Thursday, 25 October 2012

CameraFace, and update

Doing a favour for an old school friend of mine, a lovely girl called Bethany, passionate about photography and journalism as well as I must mention having an awesome taste in fashion, has recently started up a blog which will be documenting her life as she works towards becoming a broadcast journalist. Also on the agenda include posts about photography, media, journalism, and her life as a student at university.

I used to have Media Studies lessons with this lovely lady and she is most definately talented and knows what she's talking about. I know many of my followers on here are into their photography and journalism so I would really appreciate it if you could give her a follow and check out her work at:

http://cameraface93.blogspot.co.uk/

And for old times sake, I've included a little picture of our old media class! I am the bottom right, and Bethany is next to me! Please give her a follow, it would mean a lot!

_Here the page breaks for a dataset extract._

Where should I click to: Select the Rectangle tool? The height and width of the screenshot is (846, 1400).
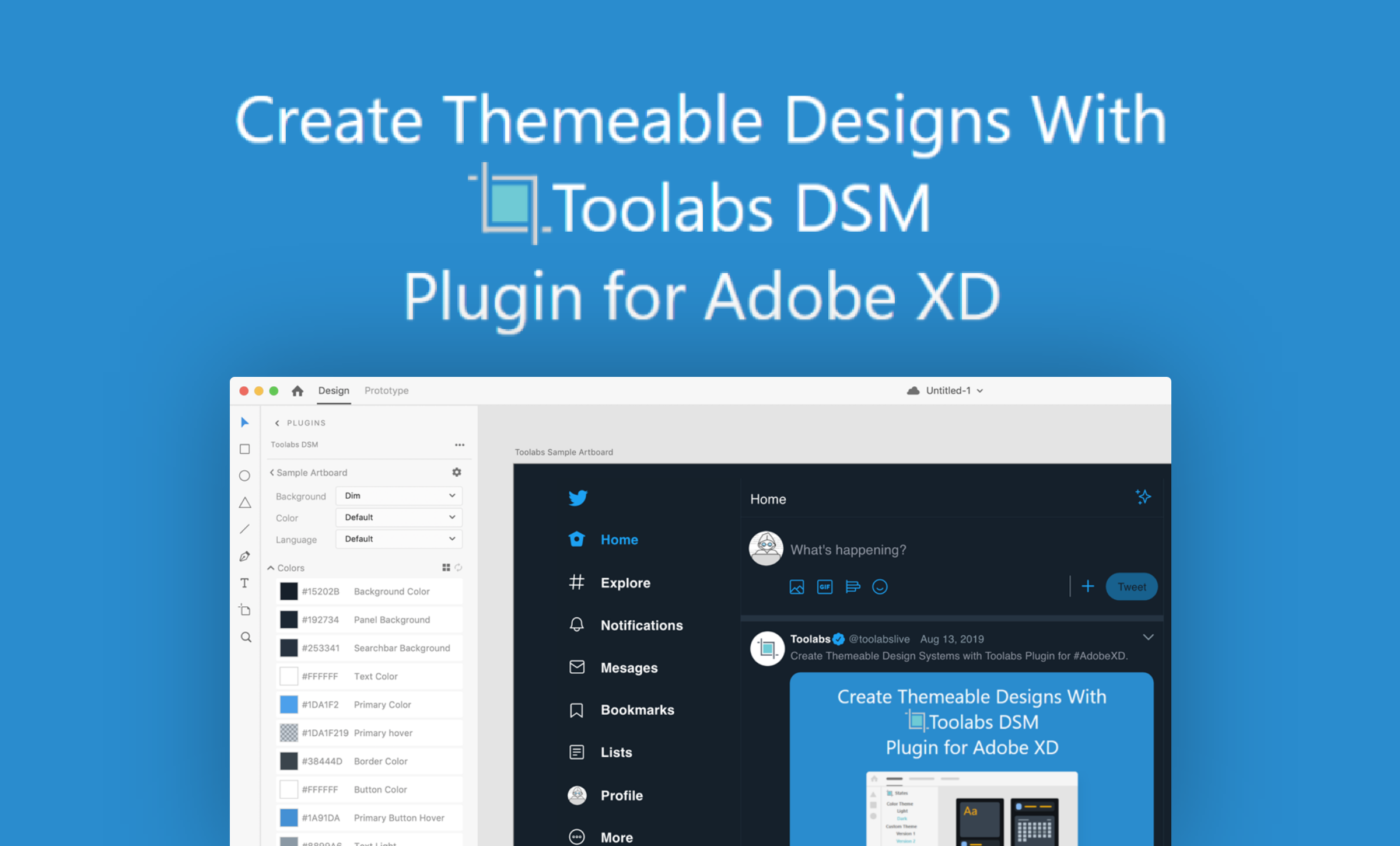pyautogui.click(x=245, y=449)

In other news I have been incredibly busy doing work for YoungMinds, had two meetings in central London yesterday regarding developing a mental health and wellbeing mobile phone app, as well as one about mental health in university, what we can do to change the current situation regarding students who suffer with mental health problems. Have also been writing articles for various websites and am set to take part in a documentary for BBC3!

Since my last blog post things have definately been on the up, have been talking to various people and went for an Open Evening with the Open University tonight which really opened my eyes and given my current situation sounds so much more suited to my needs. Will provide you guys with more information regarding that in due course as I am not making any decisions right now!

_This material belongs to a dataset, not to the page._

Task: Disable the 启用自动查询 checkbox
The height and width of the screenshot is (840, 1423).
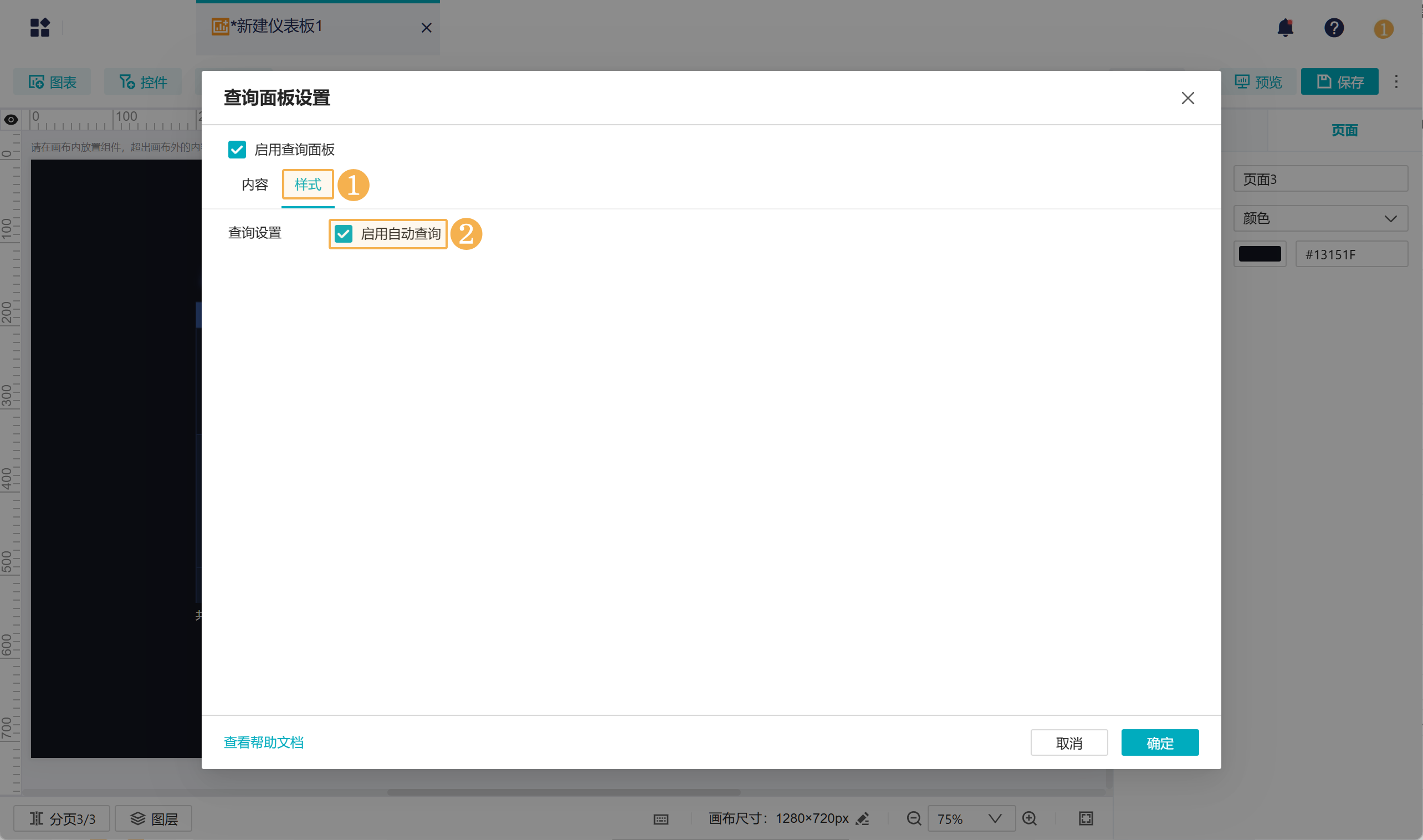Action: click(x=344, y=234)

Nathan and I are also off to Devon next week for a lovely week away in a gorgeous country house hotel estate, four poster superior room, the works! Given everything that's happened recently it's going to be the perfect getaway and will give me time to spend with the one I love and to just think about everything that's happening!
So until I get back from my holiday, I will love you guys and leave you for now!
For me, make sure you give Bethany a follow!

Tuesday, 23 October 2012

On being a University drop-out

So I didn't last very long. A month later and I've come home, a university drop-out.

I'm just as disappointed in myself as no doubt you guys are.

I'm not a typical student, and I should have known that when I left. Being in a long-term relationship meant the distance, if only an hour or two, between Nathan and I was unbearable. I'm not the kind of person who likes to get drunk every night and wake up not remembering what I did the night before. I'm already a year behind, and that's because of suffering from mental health problems. So technically, when you look at it like that, I'm not your average 20 year old (yes, I'm 20 now!)
I met the most wonderful people at University who I will remember. I was unfortunate however to not have some very nice flatmates and it made going and facing making food in the kitchen a nightmare = weight loss/relapsing. Somehow, the lifestyle of university wasn't for me.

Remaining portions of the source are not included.